> STATED PROBLEM 1: In the forum thread below about printing a file's content in the shell, translate this sentence into Spanish: "Note that the content of my file has special character * in it."
> STATED PROBLEM 2: Retype the part of the shell thread below that runs from "I tried also" up to and including "to next command.".

START GIVEN TEXT

1

When I printout the content of a file with echo $(cat /path/to/filename), it list my files and directions too. But when I do with printf "$(cat /path/to/filename)\n" it works fine.

I tried also saving it into a variable content='cat /path/to/filename' (also content=$(cat /path/to/filename) and then print by echo $content, but I getting the same result (list files and directions).

I want to store the content of the file into variable and pass the variable into my script as an input to next command.

Note that the content of my file has special character * in it.

7

Because after performing command substitution, the shell perform word splitting (or field splitting) on the result if you don't quote them.

POSIX defined word expansion as:

The order of word expansion shall be as follows:

  1. Tilde expansion (see Tilde Expansion), parameter expansion (see Parameter Expansion), command substitution (see Command Substitution), and arithmetic expansion (see Arithmetic Expansion) shall be performed, beginning to end. See item 5 in Token Recognition.

  2. Field splitting (see Field Splitting) shall be performed on the portions of the fields generated by step 1, unless IFS is null.

END GIVEN TEXT
START STORED DATA

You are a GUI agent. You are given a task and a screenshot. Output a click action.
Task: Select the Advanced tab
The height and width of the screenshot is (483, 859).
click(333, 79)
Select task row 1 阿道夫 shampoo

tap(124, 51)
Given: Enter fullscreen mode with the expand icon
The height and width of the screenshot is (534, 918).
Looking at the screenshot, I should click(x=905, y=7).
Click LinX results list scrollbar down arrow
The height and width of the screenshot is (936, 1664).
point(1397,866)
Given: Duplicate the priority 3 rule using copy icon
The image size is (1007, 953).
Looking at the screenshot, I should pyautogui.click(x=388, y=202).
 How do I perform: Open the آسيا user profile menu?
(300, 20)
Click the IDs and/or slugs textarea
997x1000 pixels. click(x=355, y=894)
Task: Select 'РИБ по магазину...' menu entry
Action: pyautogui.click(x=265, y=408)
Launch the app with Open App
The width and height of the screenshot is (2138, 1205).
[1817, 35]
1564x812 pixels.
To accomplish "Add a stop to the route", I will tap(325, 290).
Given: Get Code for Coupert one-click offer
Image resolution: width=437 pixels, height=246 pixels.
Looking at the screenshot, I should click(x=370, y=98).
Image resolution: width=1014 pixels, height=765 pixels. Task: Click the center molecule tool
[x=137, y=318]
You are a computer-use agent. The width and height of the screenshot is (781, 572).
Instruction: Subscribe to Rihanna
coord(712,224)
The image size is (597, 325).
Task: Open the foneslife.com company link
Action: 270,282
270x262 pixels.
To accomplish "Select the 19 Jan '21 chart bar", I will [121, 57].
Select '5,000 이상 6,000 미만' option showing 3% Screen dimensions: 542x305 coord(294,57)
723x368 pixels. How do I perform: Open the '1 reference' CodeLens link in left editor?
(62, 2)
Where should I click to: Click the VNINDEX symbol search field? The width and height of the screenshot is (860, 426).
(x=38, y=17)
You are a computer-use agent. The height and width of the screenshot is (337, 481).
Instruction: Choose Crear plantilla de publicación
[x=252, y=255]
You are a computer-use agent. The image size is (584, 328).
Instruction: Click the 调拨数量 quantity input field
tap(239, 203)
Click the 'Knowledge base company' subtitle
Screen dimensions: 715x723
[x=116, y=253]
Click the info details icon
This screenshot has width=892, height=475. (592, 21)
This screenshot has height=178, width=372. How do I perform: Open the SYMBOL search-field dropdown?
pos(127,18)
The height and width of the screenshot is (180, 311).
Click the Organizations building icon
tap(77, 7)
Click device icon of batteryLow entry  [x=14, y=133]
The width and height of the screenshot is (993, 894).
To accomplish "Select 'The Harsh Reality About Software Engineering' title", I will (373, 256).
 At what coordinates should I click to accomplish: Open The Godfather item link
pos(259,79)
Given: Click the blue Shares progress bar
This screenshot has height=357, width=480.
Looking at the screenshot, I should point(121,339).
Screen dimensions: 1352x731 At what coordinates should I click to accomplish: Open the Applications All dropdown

END STORED DATA

> EXERCISE RESPONSE 1: Ten en cuenta que el contenido de mi archivo tiene el carácter especial * en él.

> EXERCISE RESPONSE 2:
I tried also saving it into a variable content='cat /path/to/filename' (also content=$(cat /path/to/filename) and then print by echo $content, but I getting the same result (list files and directions).

I want to store the content of the file into variable and pass the variable into my script as an input to next command.